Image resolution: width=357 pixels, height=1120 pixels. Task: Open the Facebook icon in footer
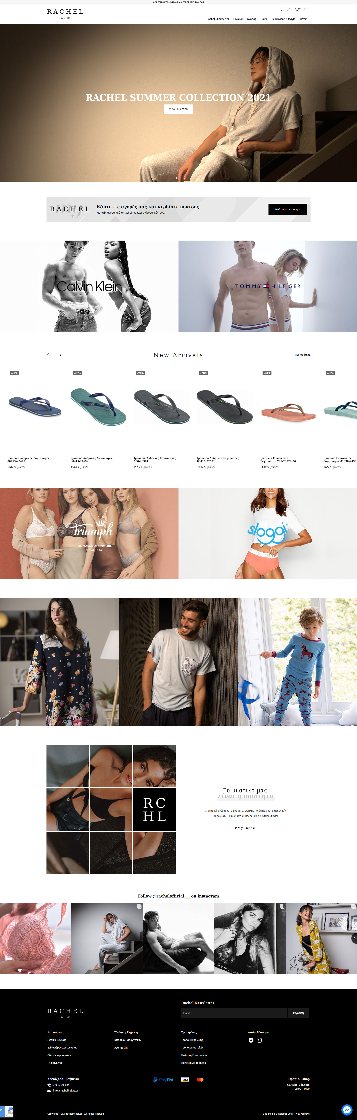pyautogui.click(x=251, y=1040)
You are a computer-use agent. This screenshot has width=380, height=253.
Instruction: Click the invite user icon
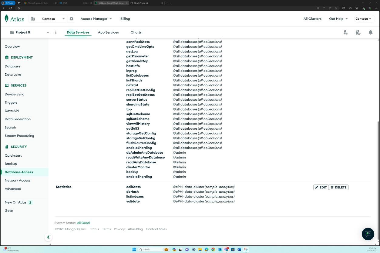345,32
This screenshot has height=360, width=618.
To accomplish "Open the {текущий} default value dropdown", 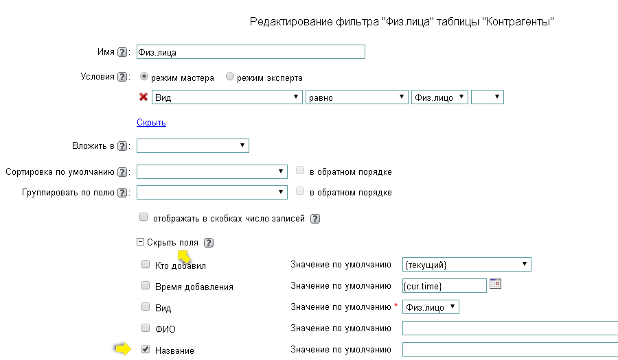I will click(466, 265).
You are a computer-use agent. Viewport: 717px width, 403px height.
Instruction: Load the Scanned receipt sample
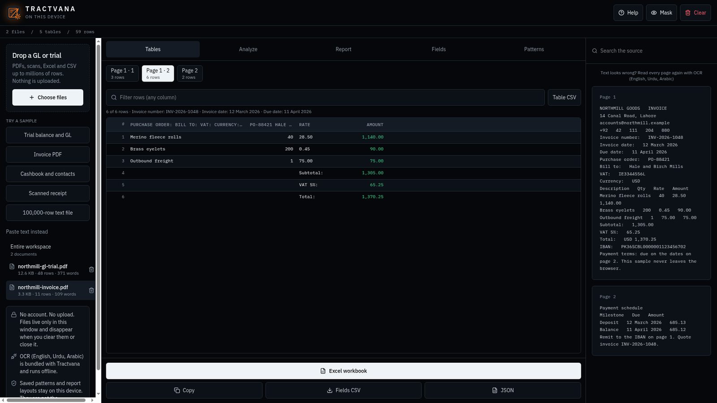click(48, 193)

★ ★ ★ ★

Provide the number of lines in the entries that include "computer", and no other text.

2